| | Rozdział 16 | |

662 32 31
                                    

Siedziałam wraz z Carlem na sofie, brakuje mi ostatnio odpoczynku. Ciągle jestem gdzieś w ruchu, a sytuacja z odbudowaniem Alexandrii nie pomaga. 

- Nad czym tak myślisz?- Zapytał chłopak który delikatnie przeczesywał ręką moje włosy.-

- Brakuje nam bryczek dla koni, potrzebujemy ich aby ułatwiły nam prace nad budowaniem nowych budynków. Szukałam ostatnio gdzie byśmy mogli takie znaleźć i zastanawiałam się nad jakimś muzeum. Najbliższe w którym są tego typu pojazdy to muzeum w Waszyngtonie.

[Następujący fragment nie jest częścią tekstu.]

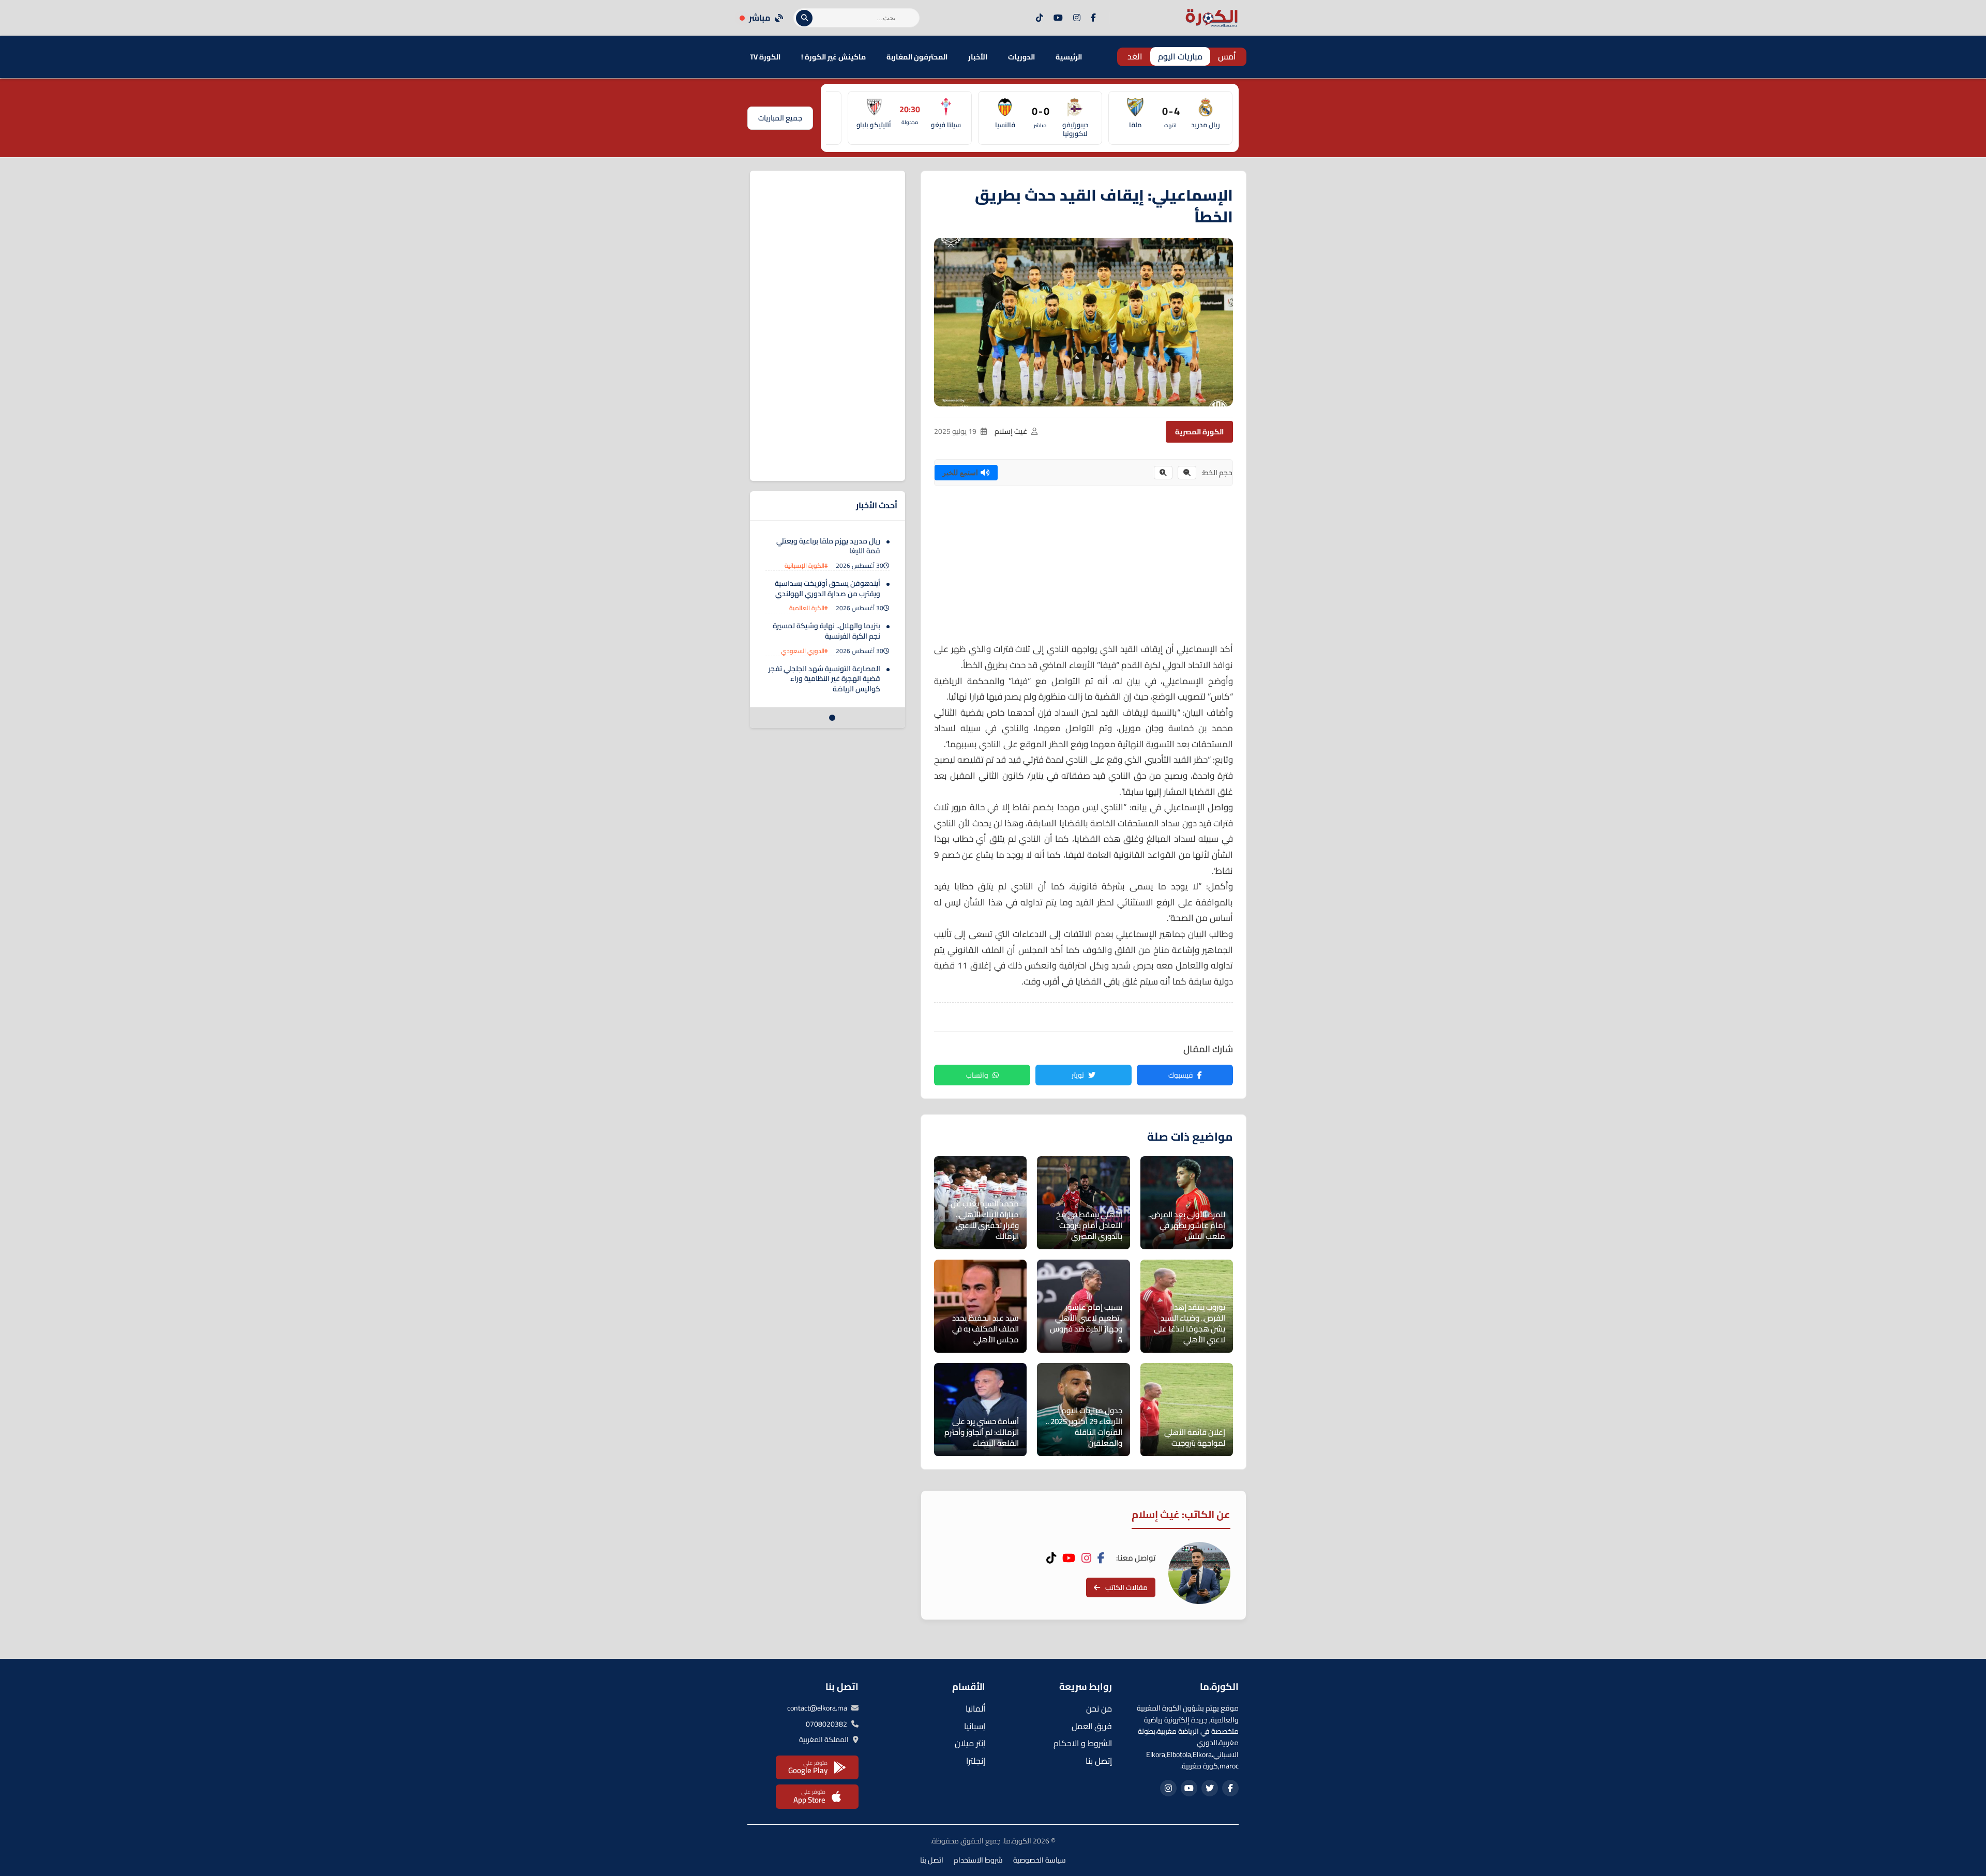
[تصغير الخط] (1187, 472)
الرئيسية (1069, 57)
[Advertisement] (1083, 568)
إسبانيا (974, 1726)
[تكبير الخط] (1163, 472)
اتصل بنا (931, 1860)
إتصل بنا (1099, 1760)
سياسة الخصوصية (1039, 1860)
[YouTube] (1058, 18)
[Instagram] (1076, 18)
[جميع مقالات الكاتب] (1199, 1573)
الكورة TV (765, 57)
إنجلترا (975, 1760)
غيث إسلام (1011, 431)
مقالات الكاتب (1126, 1587)
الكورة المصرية (1199, 431)
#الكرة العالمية (808, 608)
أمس (1227, 56)
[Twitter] (1209, 1788)
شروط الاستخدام (978, 1860)
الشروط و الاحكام (1083, 1743)
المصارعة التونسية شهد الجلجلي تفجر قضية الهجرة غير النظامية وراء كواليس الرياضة (824, 678)
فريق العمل (1092, 1726)
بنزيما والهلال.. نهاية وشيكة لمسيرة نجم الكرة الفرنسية (826, 631)
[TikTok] (1039, 18)
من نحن (1099, 1708)
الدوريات (1021, 57)
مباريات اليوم (1180, 56)
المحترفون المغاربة (916, 57)
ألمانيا (975, 1708)
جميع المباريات (780, 118)
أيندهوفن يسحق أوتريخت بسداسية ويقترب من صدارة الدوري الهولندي (827, 588)
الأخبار (977, 57)
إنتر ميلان (970, 1743)
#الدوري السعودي (804, 651)
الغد (1134, 56)
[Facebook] (1093, 18)
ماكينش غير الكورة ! (833, 57)
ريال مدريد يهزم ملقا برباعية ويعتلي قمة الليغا (828, 546)
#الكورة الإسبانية (806, 565)
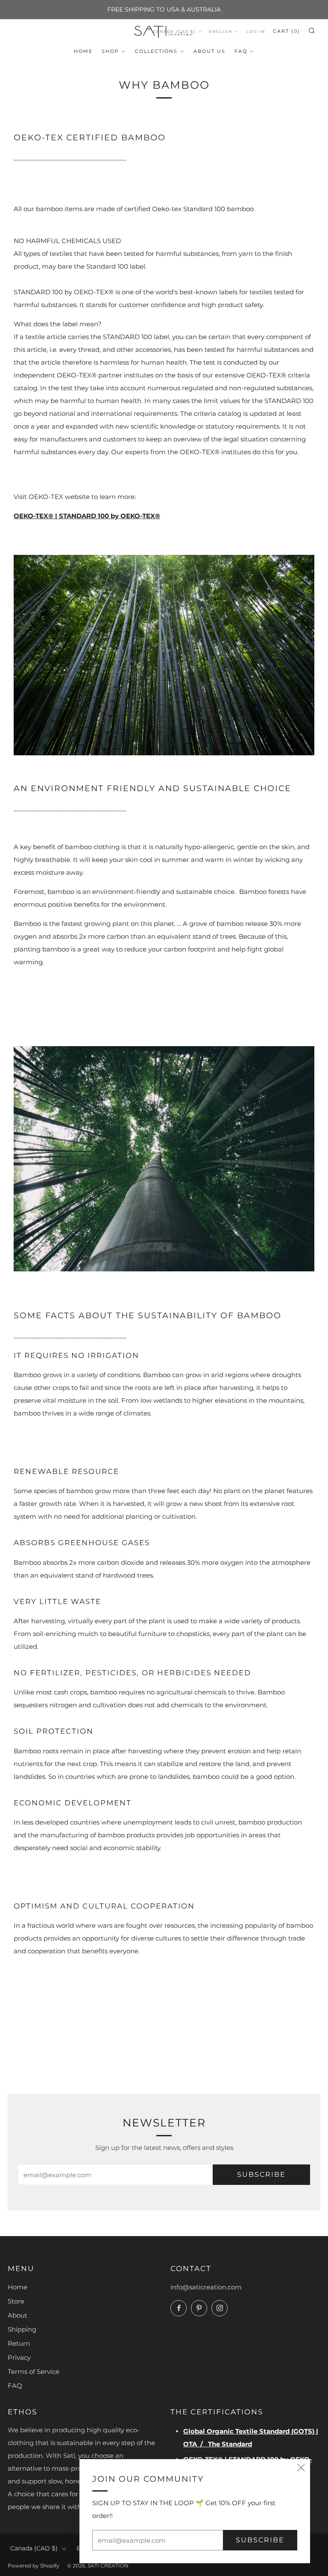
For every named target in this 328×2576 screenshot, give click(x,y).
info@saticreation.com (206, 2287)
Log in (255, 31)
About (17, 2315)
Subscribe (261, 2174)
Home (83, 51)
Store (16, 2301)
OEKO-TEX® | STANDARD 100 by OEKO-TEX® (87, 516)
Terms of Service (33, 2371)
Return (19, 2343)
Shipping (22, 2329)
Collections (156, 51)
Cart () (286, 31)
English (220, 31)
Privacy (19, 2357)
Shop (110, 51)
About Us (209, 51)
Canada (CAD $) (34, 2548)
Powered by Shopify (33, 2565)
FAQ (240, 51)
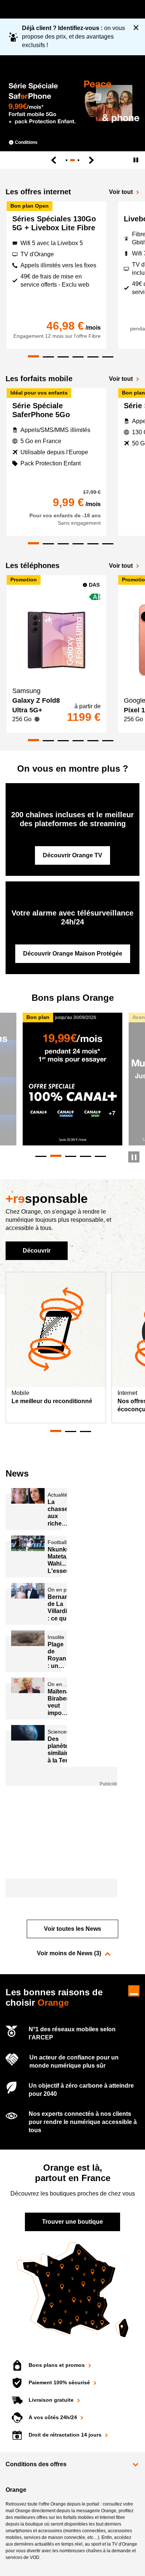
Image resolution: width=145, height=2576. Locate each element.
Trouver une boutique (72, 2222)
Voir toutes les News (72, 1929)
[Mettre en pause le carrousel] (133, 1156)
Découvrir (37, 1250)
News (17, 1473)
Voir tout (121, 192)
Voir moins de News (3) (69, 1953)
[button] (72, 2465)
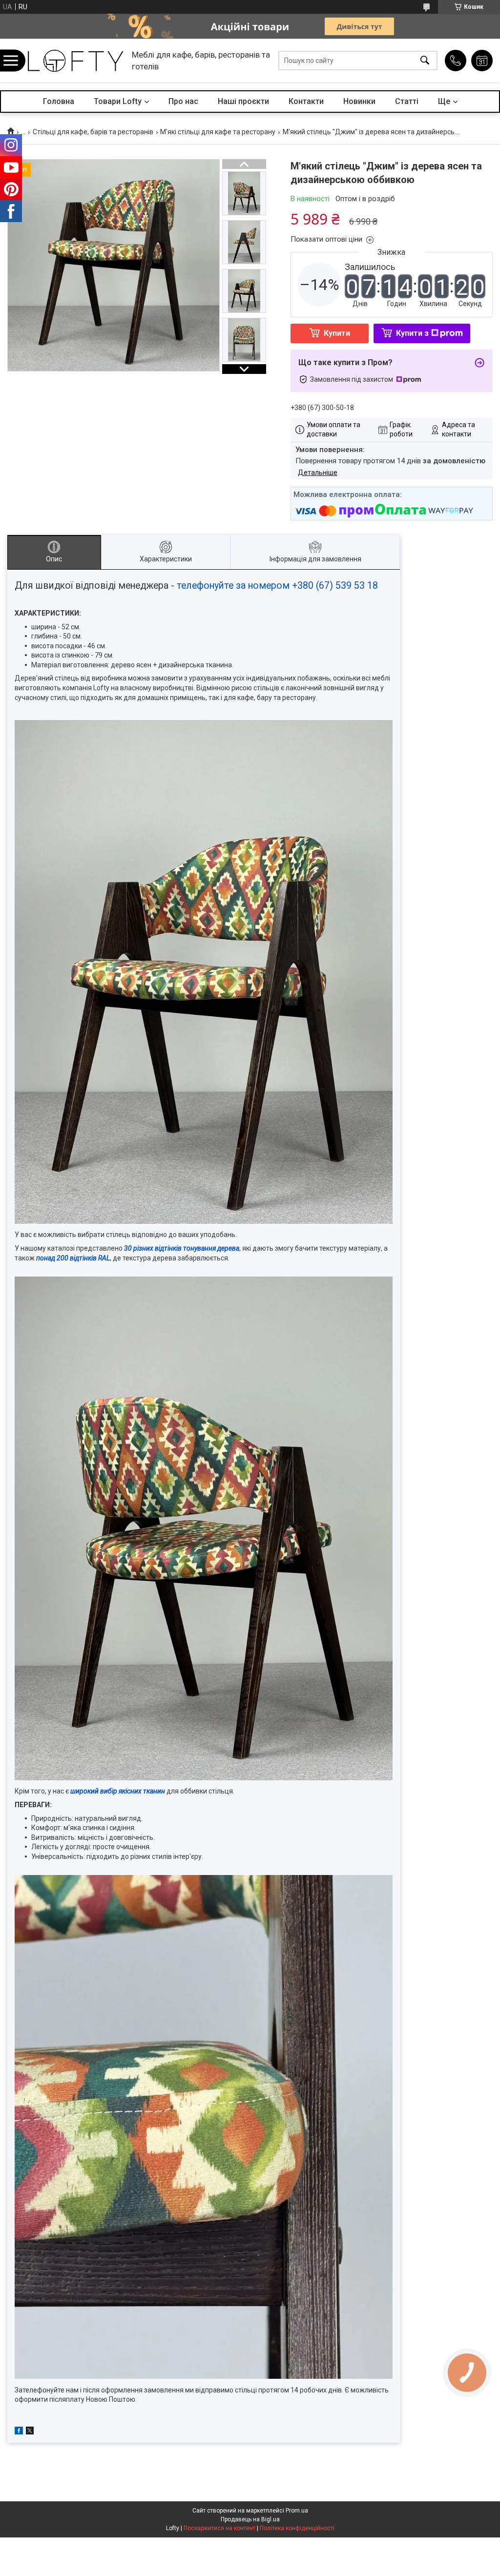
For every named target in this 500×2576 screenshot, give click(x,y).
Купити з (412, 333)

- Ale to jest kilka dni jazdy, skąd masz pewność, że tam coś będzie.

- Nie mam pewności, ale muszę zaryzykować.- Spojrzałam się w niebieskie oczy Carla.-

- Spędzamy ze sobą coraz mniej czasu, co chwilę gdzieś wyjeżdżasz albo siedzisz poza domem.

- Carl...

 - Nie możesz chociaż jeden dzień spędzić ze mną? Cały dzień jesteś poza domem a jak wieczorem przychodzisz to ze zmęczenia od razu zasypiasz. 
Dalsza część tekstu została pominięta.